In the death of Woodrow Wilson the nation has sustained an overwhelming loss. No man in our generation has stood for higher ideals or pursued with more unflagging zeal the path of duty as he saw that duty. He caught the vision of the nations working together for the common good. He strove with might and main against innumerable obstacles to bring that vision to a reality. He fell as falls the soldier in the conflict, fighting for a great principle. The fact that he could not fully accomplish the great results he sought does not diminish the value of his vision or the valor of his quest. His name will stand in history as an intrepid leader who strove heroically for the betterment of the world.

By Dean Henry B. Fine ’80

I am deeply grieved by Mr. Wilson’s death. It was my privilege to be closely associated with him during all his life at Princeton as undergraduate, professor, and President, and I loved him very much.

He was one of the great men of our time, a man of extraordinary intellect, intense conclusions, high courage, and powerful enough to influence the course of events in a crisis in the world’s history.

Before beginning his political career he had won distinction as a writer, professor, and President of Princeton. He gave Princeton a mighty impulse, strengthening the Faculty, increasing the facilities for research, quickening the intellectual life of the place and gaining for it for the first time the rank it now holds among the universities of the land.

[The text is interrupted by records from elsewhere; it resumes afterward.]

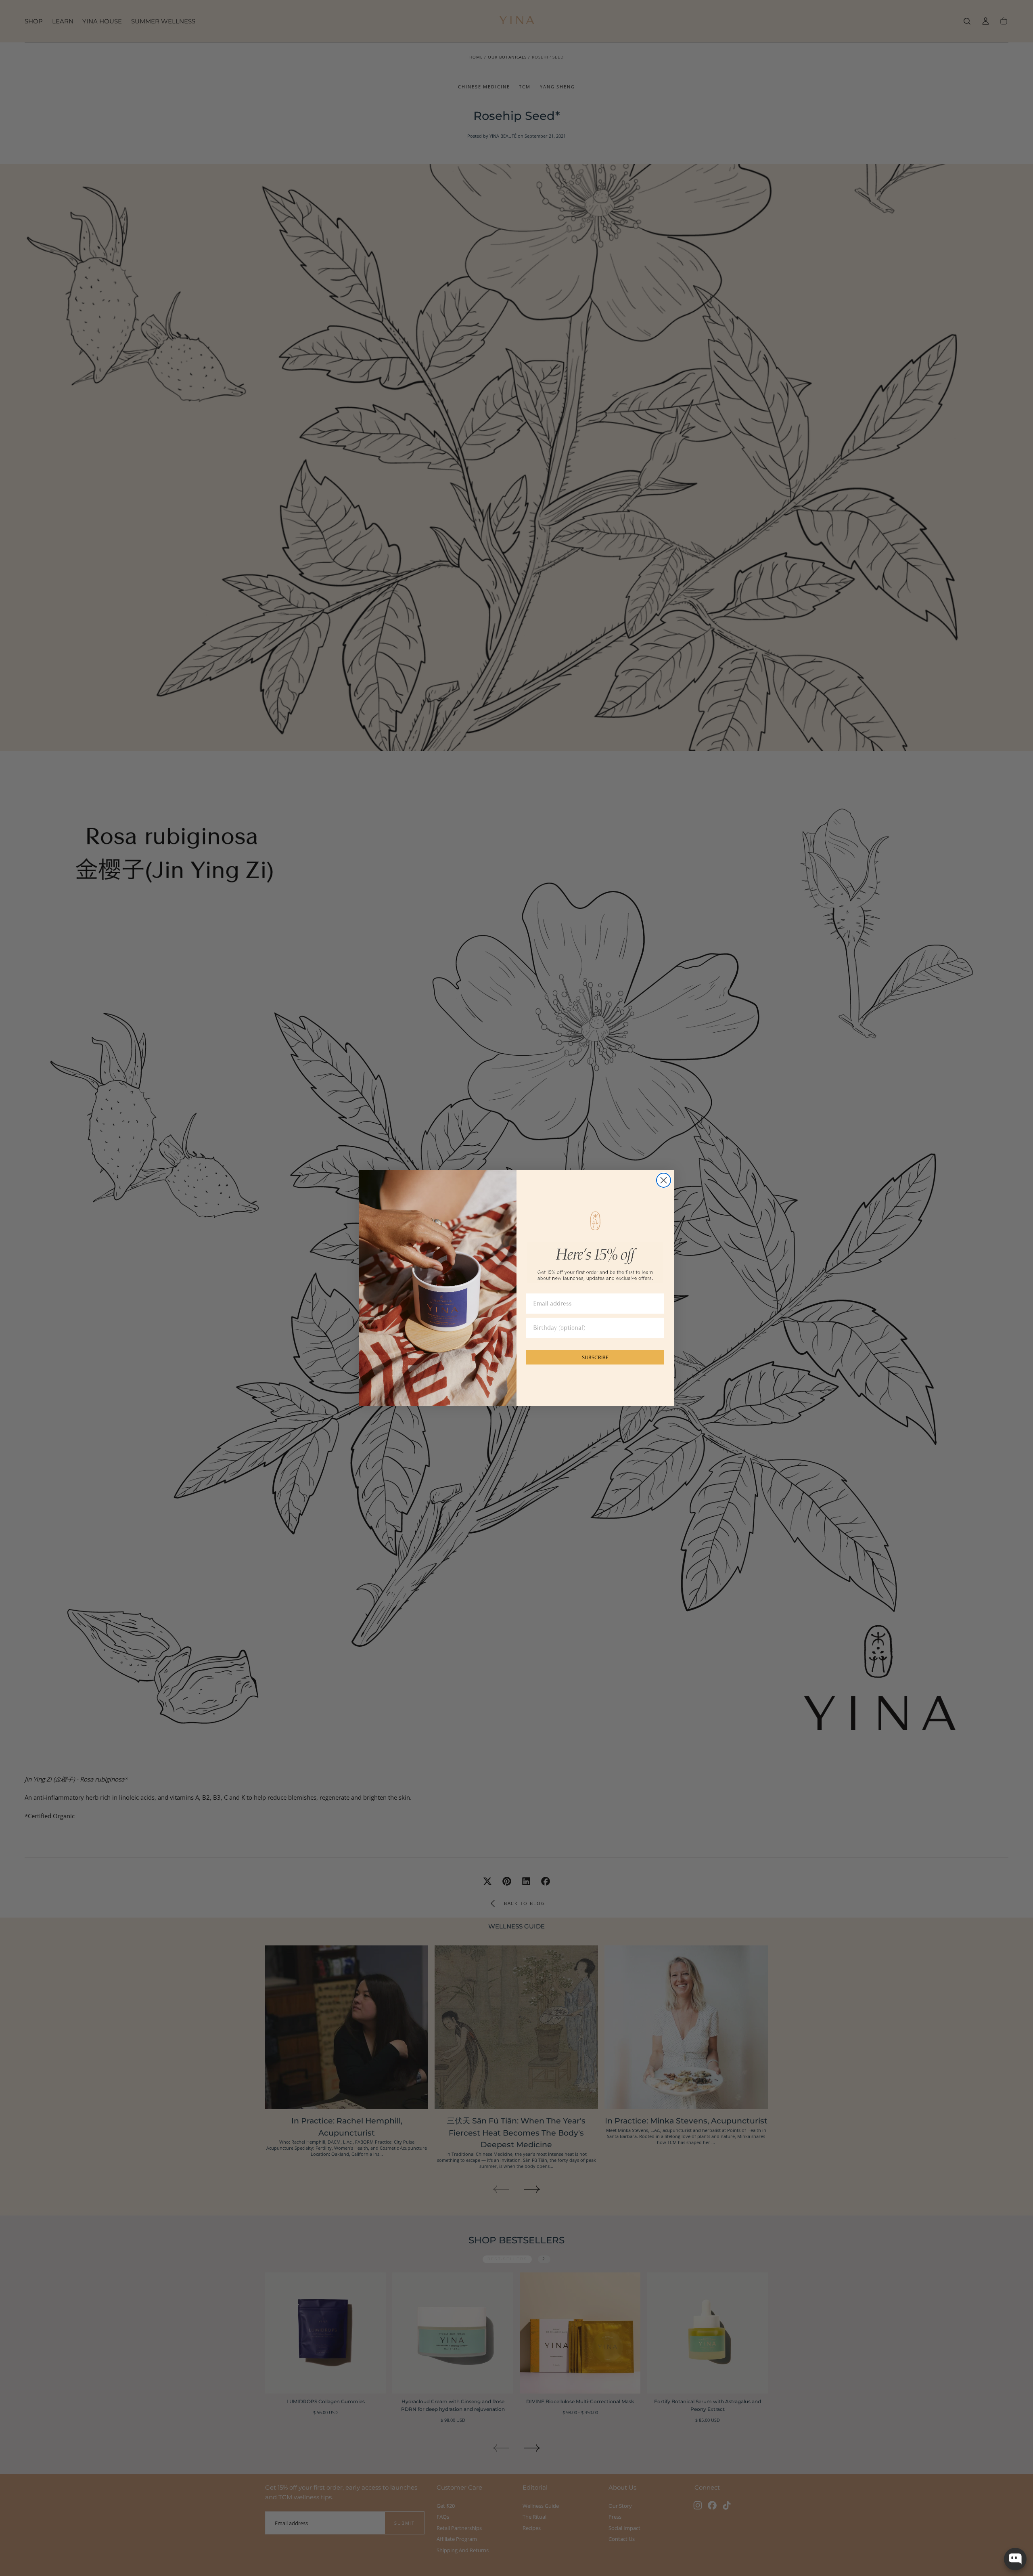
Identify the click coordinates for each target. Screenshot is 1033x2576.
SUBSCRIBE (595, 1357)
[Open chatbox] (1015, 2559)
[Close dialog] (664, 1180)
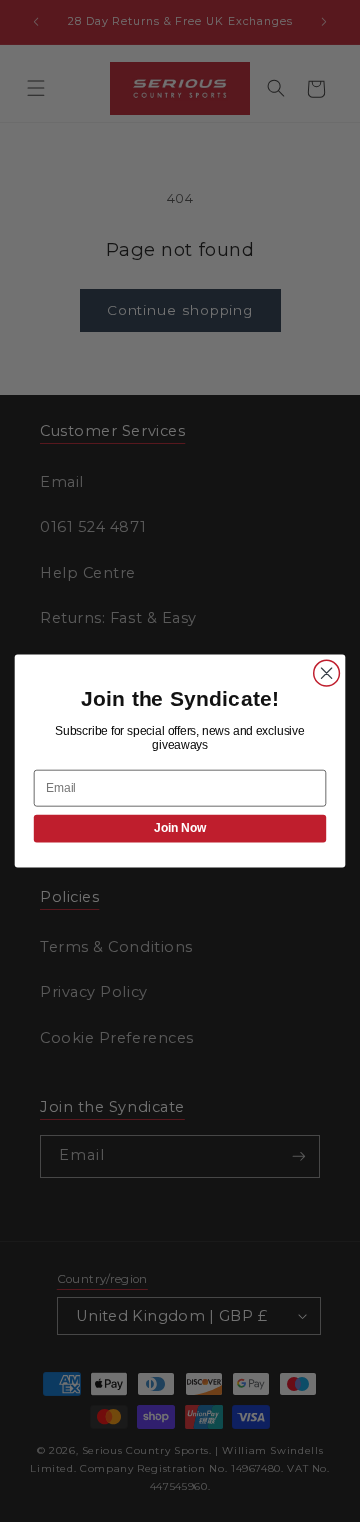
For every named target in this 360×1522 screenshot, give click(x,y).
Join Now (180, 828)
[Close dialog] (327, 673)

He did not know how to compromise with his convictions or to do aught else than to fight for them, even, as this event proved, at the cost of his life.

By Raymond B. Fosdick ’05

Former Under-Secretary General of the League of Nations

History will undoubtedly give Woodrow Wilson a position far greater than he enjoyed in his lifetime.

…Like all the world’s prophets, his work was based upon an ideal. He never hesitated to admit that he was an idealist.

…His ideal for America, for the place that she should occupy among the nations of the world, for the contributions that she is in a position to make to the spiritual assets of the race – this was the ruling passion of his life.

We speak of Woodrow Wilson as a war President. In a far truer sense he was a peace President…He distrusted the efficiency of war as a means of settling anything…he looked upon the maintenance of peace as a task which challenged the creative intelligence of mankind. Peace could not be obtained merely by hopes and pious wishes. It must be planned for. There must be machinery established, consciously to promote understanding between nations, to remove the friction that comes from contact, to absorb the shock that arises from differing national points of view.

That was why he fought for the League of Nations. It represented a method, a technique, a considered plan. It was a way of escape from the threat of future wars.

He is dead, but he has made a lasting contribution to the thought of the world. If war can by any means be avoided in the future, if by national processes mankind can acquire the habit of cooperation and peace, it will be because the idealism and intelligence of Woodrow Wilson were laid upon the altar of sacrifice to this supreme cause.